The result of the analysis will be discussed in two phases. The first phase solely focuses on the analysis of tweets mentioning the keywords Pfizer and Moderna. The second phase focuses on the analysis of all 1 million tweets related to COVID-19 vaccination.
Phase 1: Analysis of tweets related to Pfizer and Moderna Vaccines
The first phase of the analysis includes the following:
Pfizer VS Moderna Sentiment Analysis
From the analysis, we can conclude that the Pfizer vaccine 63% of the Twitter users sent out tweets with negative sentiments while 15% of the users were tweeting positive sentiments. Lastly, the remaining 21% of users expressed neither positive nor neutral sentiments and stayed neutral in their opinion.
As for the Moderna vaccine, 57% of the tweets lie in the negative category of sentiments. 23% of the tweets express positive sentiments for the vaccine and 19% of the tweets expressed neutral sentiments.
The analysis states that most of the users tweeted negative sentiments for both the vaccines. Although, tweets related to Pfizer were more negative when compared to the tweets for the Moderna vaccine.
Pfizer VS Moderna Emotion Analysis
Now that we have analyzed the sentiments related to both the vaccines, let’s dive a little deeper and analyze the emotions expressed by the users.
After analyzing the tweets, we can conclude that most tweets expressed happy (joyful) emotions (41%) for Pfizer. It was followed by fearful emotions (31.48%) as people were still concerned about the effectiveness and side effects of the vaccine. The other sentiments show similar results and can be viewed in the figure above.
As for tweets related to Moderna, most tweets expressed fearful emotions (46.70%) as news related to the side effects and effectiveness of the vaccine on mutated strains were a popular topic at the time. The second dominant emotion expressed in the tweets is happiness. It comprises over 30% of the total tweets. You can check the statistics for the other emotions in the above figure.
Phase 2: Analysis of tweets related to COVID vaccination
The second phase of the analysis includes the following:
COVID vaccination tweets sentiment analysis
The most dominant sentiment expressed in the tweets is negative. Over 59% of the tweets express negative feelings about vaccination. This may be due to the identification of the side effects of various vaccines, new virus strains, and doubts about their effectiveness. As for the rest, both positive and neutral sentiments display very similar statistics.

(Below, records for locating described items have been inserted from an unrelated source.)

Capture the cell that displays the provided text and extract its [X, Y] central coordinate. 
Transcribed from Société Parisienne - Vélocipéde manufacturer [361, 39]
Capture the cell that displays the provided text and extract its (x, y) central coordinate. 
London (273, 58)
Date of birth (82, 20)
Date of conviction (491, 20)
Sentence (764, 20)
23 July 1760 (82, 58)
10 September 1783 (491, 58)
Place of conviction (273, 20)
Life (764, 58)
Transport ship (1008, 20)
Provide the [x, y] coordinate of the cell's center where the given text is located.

COVID vaccination tweets emotion analysis
For emotion analysis, the most prevalent emotion expressed in the tweets is fear. Over 53% of users expressed fear in their tweets followed by happiness (23%), sadness (7.5%), anger (9%), and neutral emotion (7%). The least expressed emotion in the analyzed tweets was love (0.2%).
Most used keywords
The above word cloud includes references to the most used keywords in the tweets. Through this, we can identify the most discussed topics related to COVID vaccination.
In this particular dataset, as expected, the most discussed topics are the vaccines themselves (effectiveness, side-effects, availability, approval, etc). People also discussed vaccine research-related topics such as human trials and first dose. Apart from COVID people also discussed how COVID vaccine mRNA technology can be used to create effective HIV vaccines.

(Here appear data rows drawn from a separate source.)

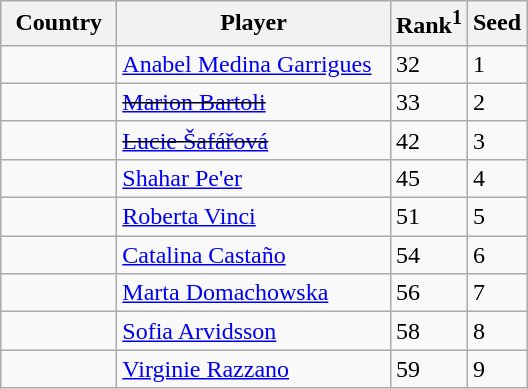
Marta Domachowska [254, 293]
Virginie Razzano [254, 369]
Marion Bartoli [254, 102]
Player [254, 24]
45 [428, 178]
58 [428, 331]
Shahar Pe'er [254, 178]
Country [59, 24]
7 [496, 293]
6 [496, 255]
4 [496, 178]
33 [428, 102]
1 [496, 64]
56 [428, 293]
9 [496, 369]
Sofia Arvidsson [254, 331]
2 [496, 102]
Seed [496, 24]
42 [428, 140]
Catalina Castaño [254, 255]
54 [428, 255]
Rank1 [428, 24]
Lucie Šafářová [254, 140]
3 [496, 140]
Roberta Vinci [254, 217]
Anabel Medina Garrigues [254, 64]
32 [428, 64]
8 [496, 331]
5 [496, 217]
59 [428, 369]
51 [428, 217]
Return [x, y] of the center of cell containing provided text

The study was conducted to analyze the overall sentiments of US citizens in relation to COVID vaccination. The study shows people expressing more positive sentiments for the Pfizer vaccine in comparison to the Moderna Vaccine. As for emotions, fear and happiness were the most prevalent kind. The most expressed emotion for the Moderna vaccine was fear. As for the Pfizer vaccine, the most expressed emotion was happiness.